(Saved entries)
╔══
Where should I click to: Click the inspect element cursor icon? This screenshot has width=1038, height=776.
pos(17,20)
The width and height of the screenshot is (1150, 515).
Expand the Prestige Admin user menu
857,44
╚══
╔══
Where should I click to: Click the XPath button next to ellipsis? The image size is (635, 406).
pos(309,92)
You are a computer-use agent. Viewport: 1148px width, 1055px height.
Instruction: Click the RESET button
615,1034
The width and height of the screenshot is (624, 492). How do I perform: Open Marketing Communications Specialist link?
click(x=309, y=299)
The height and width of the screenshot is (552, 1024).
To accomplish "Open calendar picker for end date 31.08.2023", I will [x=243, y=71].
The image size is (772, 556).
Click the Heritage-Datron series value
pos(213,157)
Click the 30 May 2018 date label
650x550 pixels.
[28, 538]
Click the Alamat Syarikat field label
╚══
╔══
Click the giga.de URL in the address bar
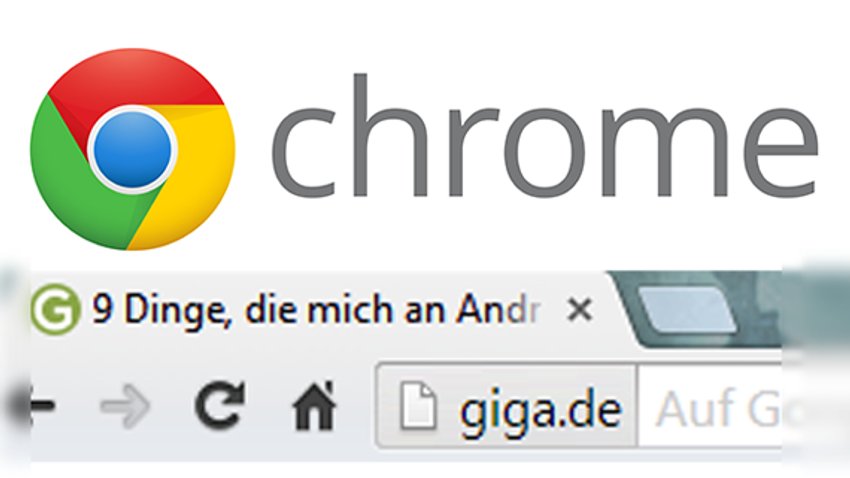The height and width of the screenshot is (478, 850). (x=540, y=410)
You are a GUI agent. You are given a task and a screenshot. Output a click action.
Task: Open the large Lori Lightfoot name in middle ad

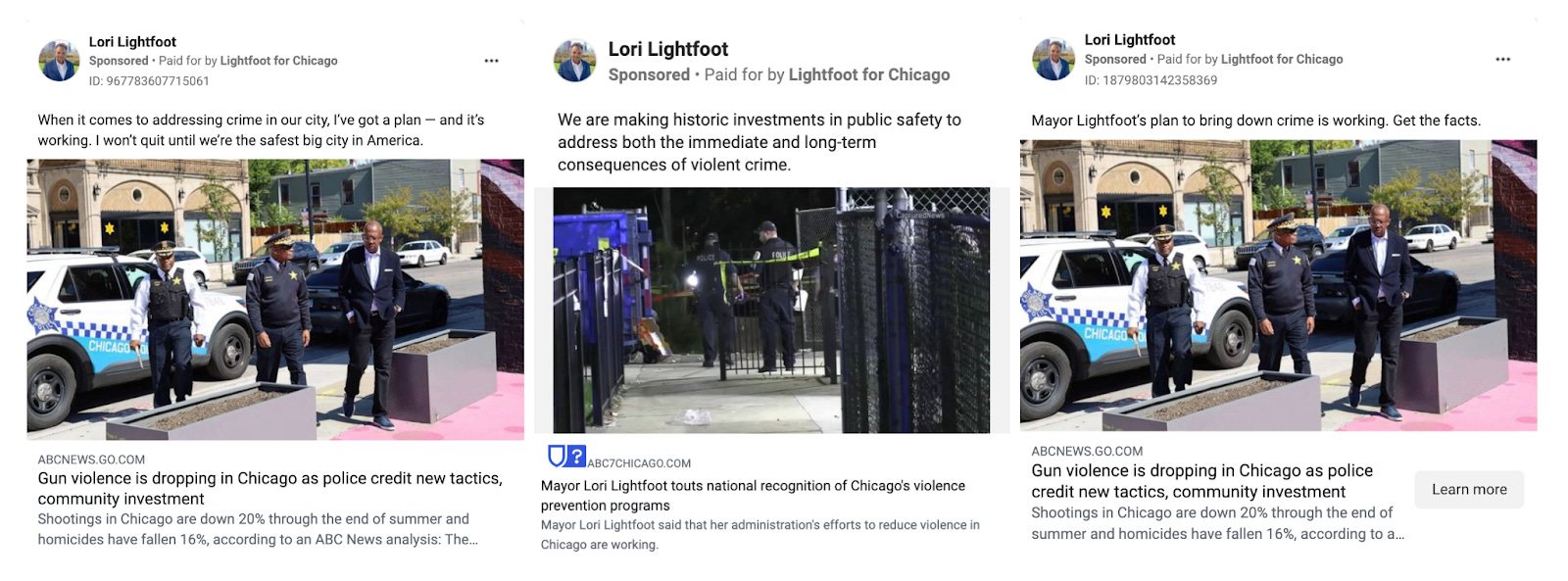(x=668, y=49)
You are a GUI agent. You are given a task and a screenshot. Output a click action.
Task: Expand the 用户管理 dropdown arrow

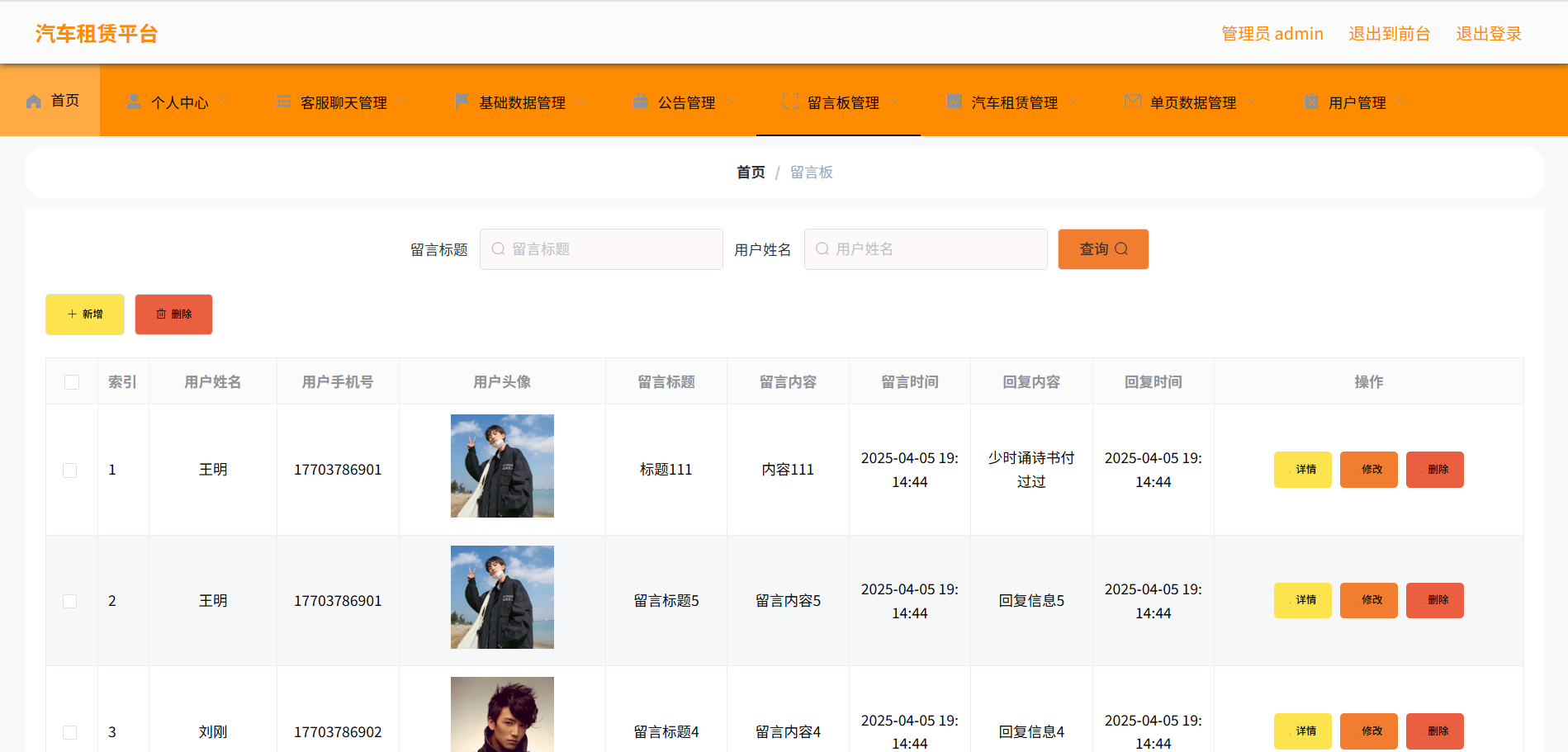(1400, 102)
╚══
EXERCISE DETAILS - Reproduce, character for character, only the lines of the preceding data that start at the line with "Instruction: Click the RESET button" and end at the line with "Click the Alamat Syarikat field label", both included.

TASK SOLUTION -
Instruction: Click the RESET button
615,1034
The width and height of the screenshot is (624, 492). How do I perform: Open Marketing Communications Specialist link?
click(x=309, y=299)
The height and width of the screenshot is (552, 1024).
To accomplish "Open calendar picker for end date 31.08.2023", I will [x=243, y=71].
The image size is (772, 556).
Click the Heritage-Datron series value
pos(213,157)
Click the 30 May 2018 date label
650x550 pixels.
[28, 538]
Click the Alamat Syarikat field label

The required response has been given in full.